The text of the 1987 initiative is clear and unambiguous. No mountain preserve land "shall be ... traded, alienated, ... leased ... except by approval" of the voters. GDC persuasively argues that the 1987 initiative can do no more than forbid future action. As opposed to a referendum, an initiative cannot repeal the preceding charter provision nor act retroactively to undo that which was legally done under the former provision. Therefore, the 1987 initiative can be given only prospective effect. We agree. By its absolute terms, however, the initiative forbids the doing of that which was not yet done at the time the initiative became law. In our view, therefore, the text of the 1987 initiative, the principles of Dos Cabezas, and logic provide an uncomplicated test.

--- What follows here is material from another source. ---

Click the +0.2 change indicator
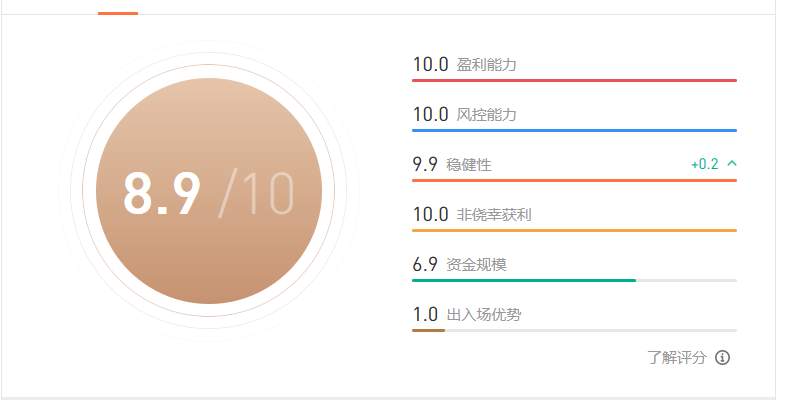 pos(705,164)
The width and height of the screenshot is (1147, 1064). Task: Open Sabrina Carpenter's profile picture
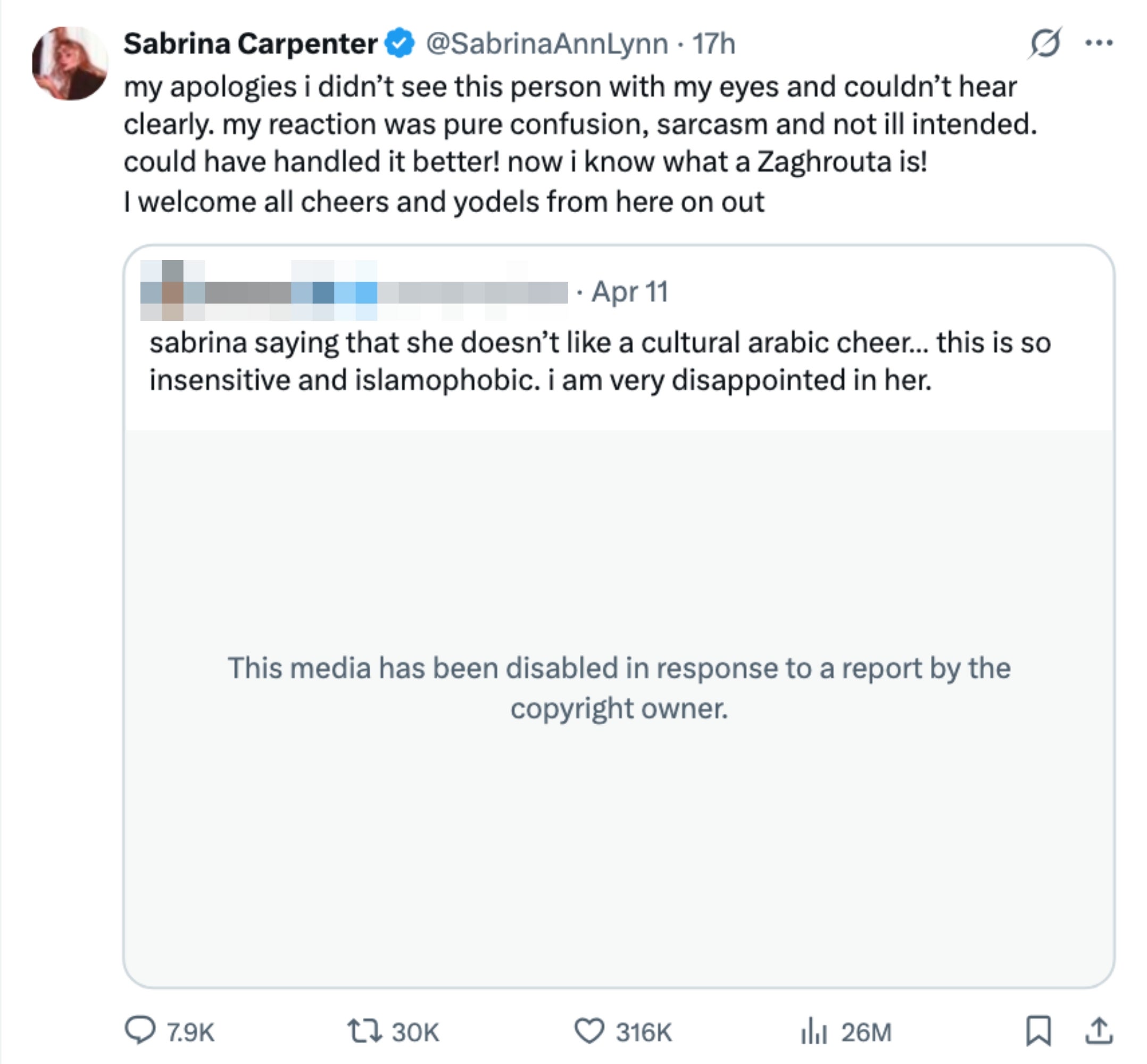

If the "deal was done" prior to January 14, 1987, it cannot be undone by the 1987 initiative. If it was not done but was pending on the effective date of the 1987 initiative, then the new law applies to prohibit consummation of the trade and leaseback without voter approval.

When is a transaction no longer pending so that it must be considered complete and outside the reach of the 1987 initiative? If the transaction had reached the point where, if one of the parties had changed its mind as to the terms or decided to withdraw, the other party could require the first to perform, we believe the transaction would have to be considered as no longer pending and as having been substantially...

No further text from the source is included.